- **Goal of the exercise**
Repeat the lines from the one containing "Click the Operation color swatch" through the end of the listing exactly, both ends included. Do not carry over any pictures.

- **Source records**
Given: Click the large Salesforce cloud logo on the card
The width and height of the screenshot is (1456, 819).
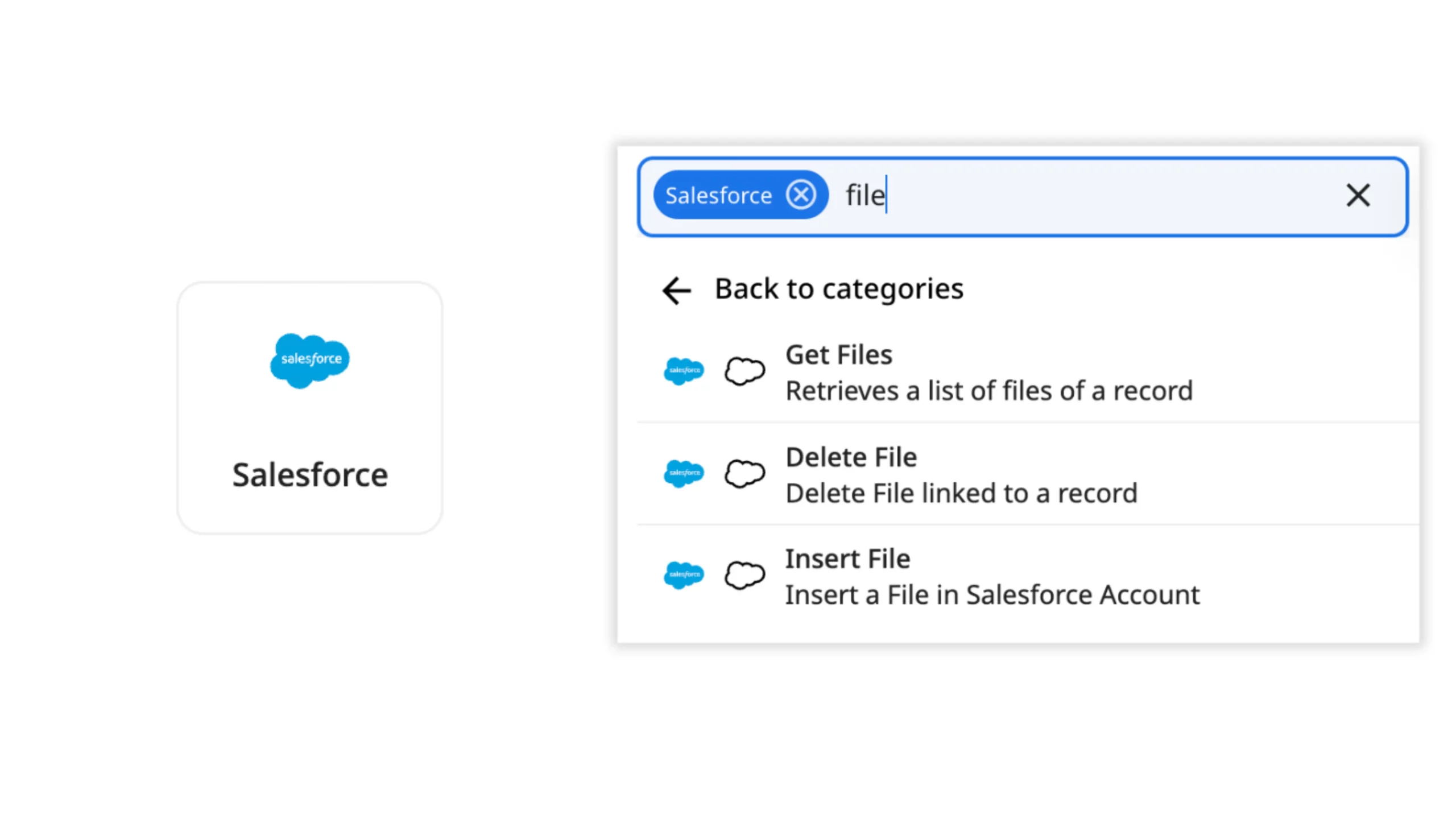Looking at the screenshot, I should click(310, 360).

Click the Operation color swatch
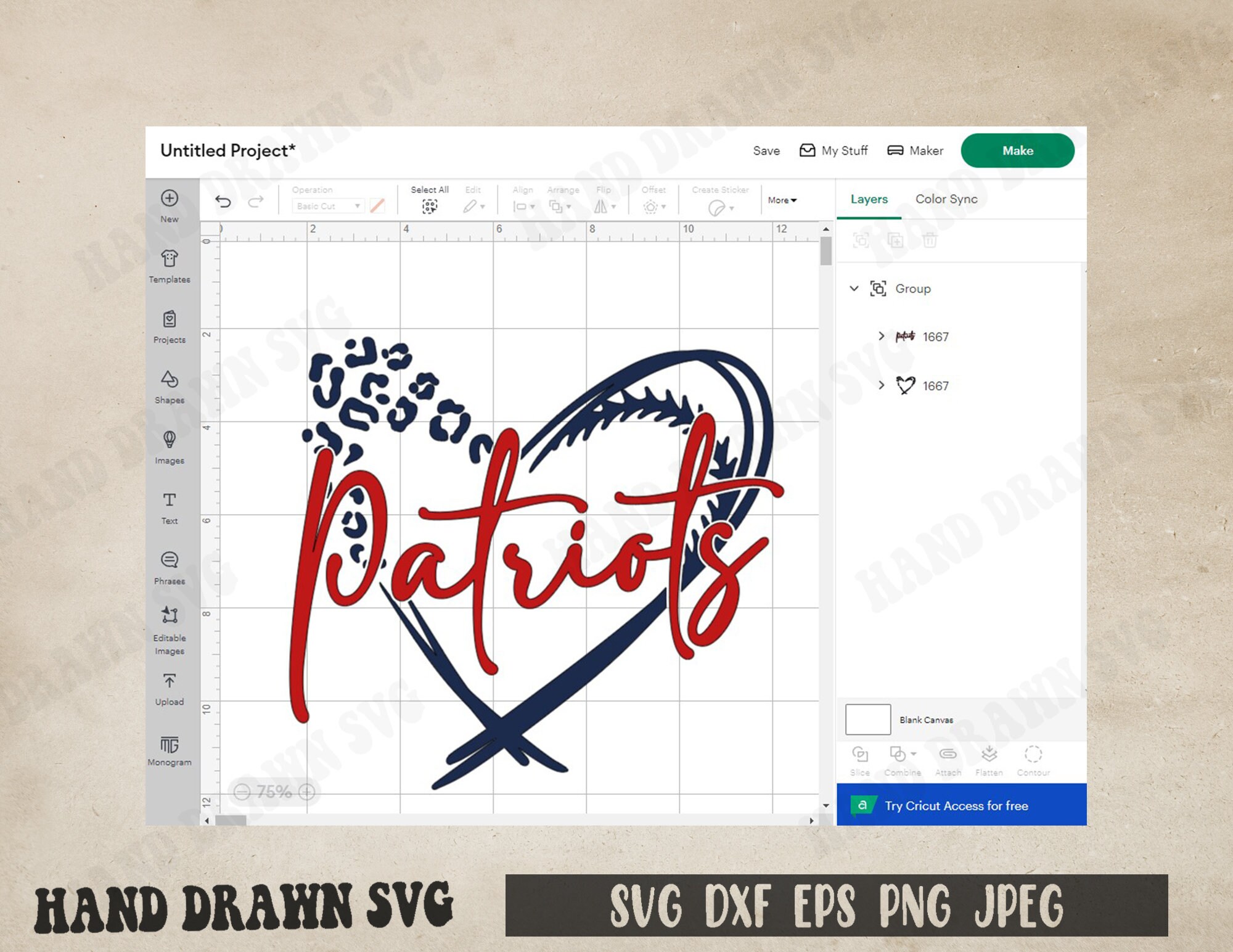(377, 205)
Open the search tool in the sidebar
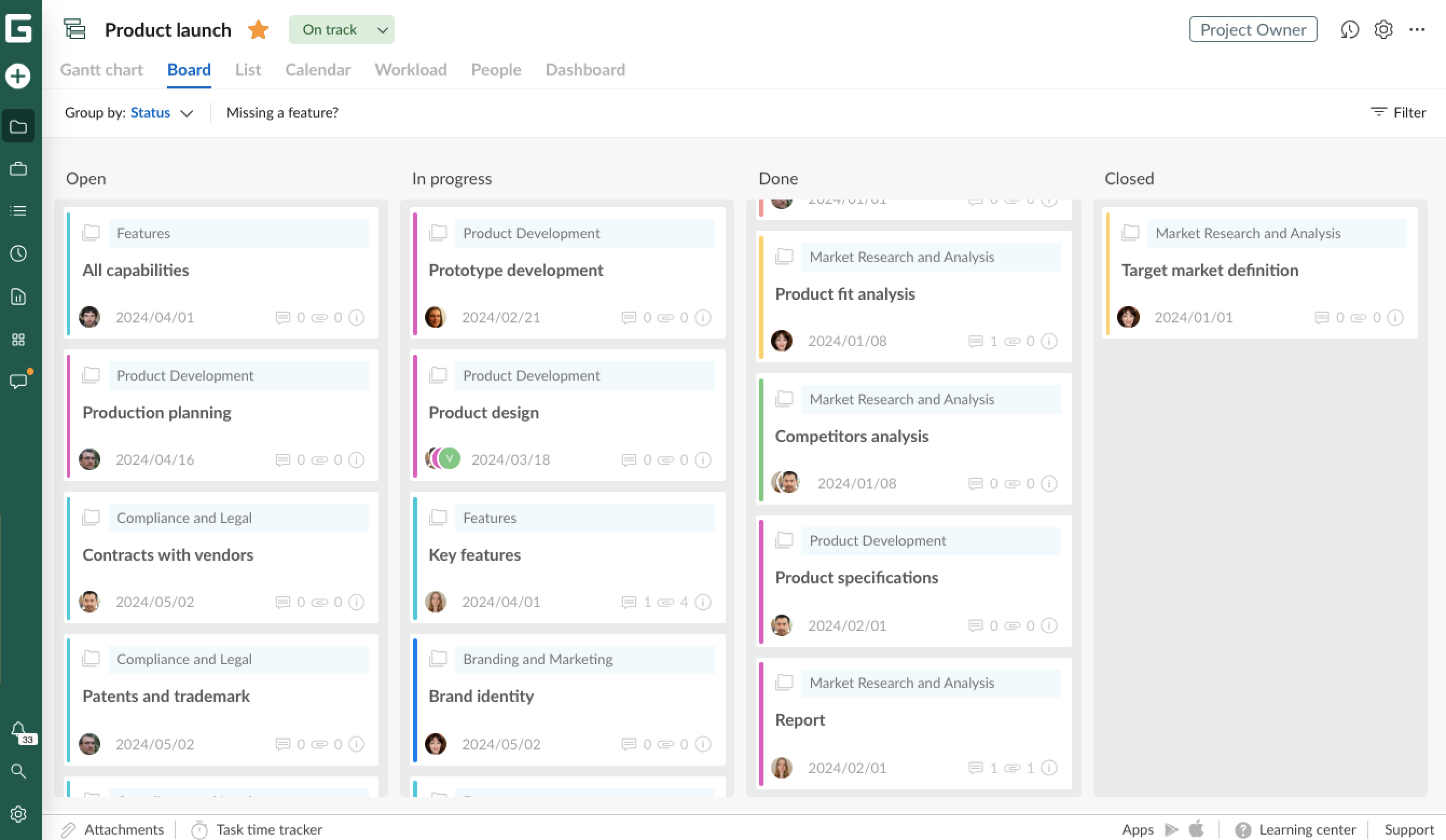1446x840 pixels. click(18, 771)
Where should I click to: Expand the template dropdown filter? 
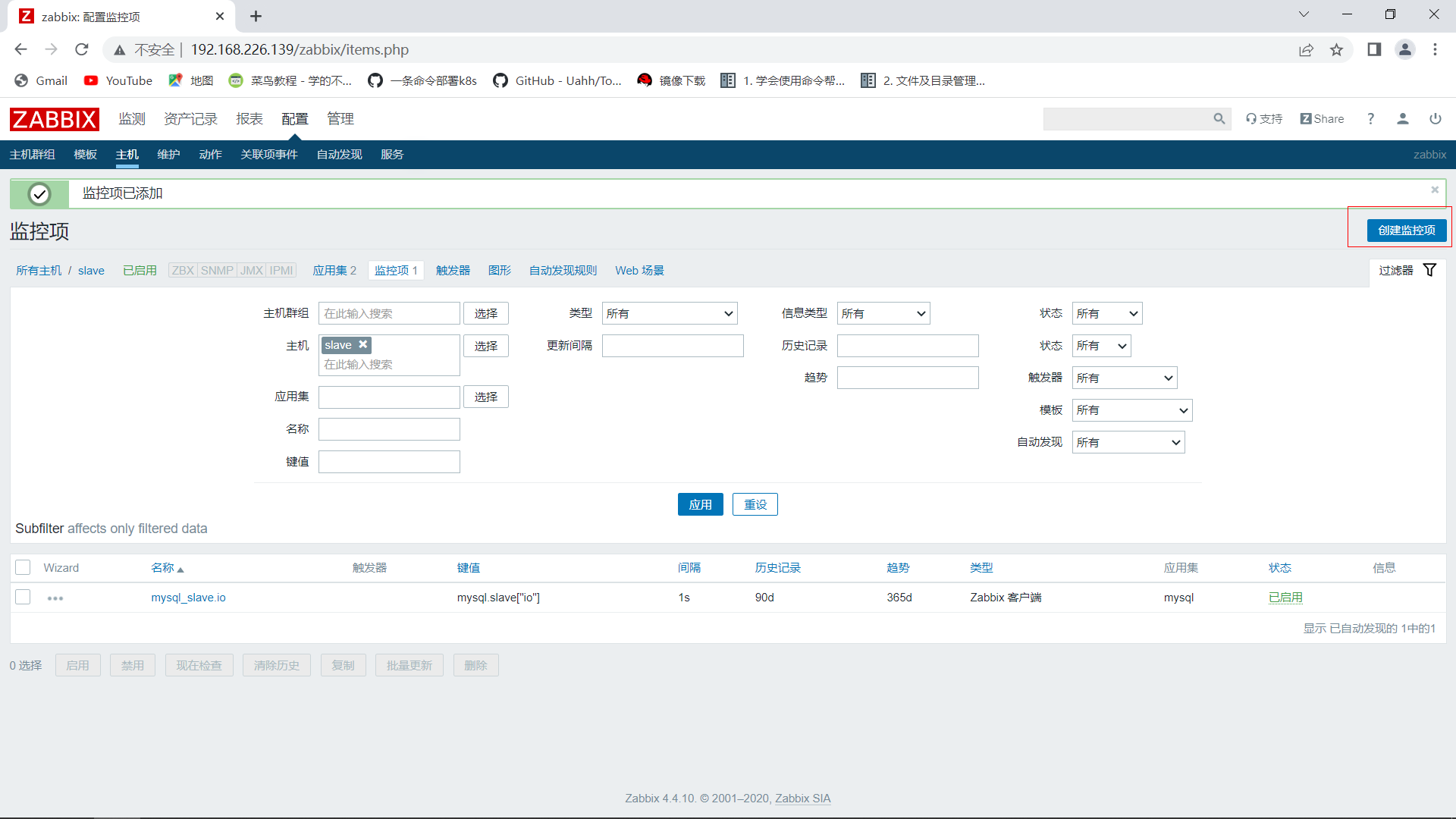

- **Exercise output**
Click the Operation color swatch
(377, 205)
Open the search tool in the sidebar
1446x840 pixels. click(18, 771)
Where should I click to: Expand the template dropdown filter? 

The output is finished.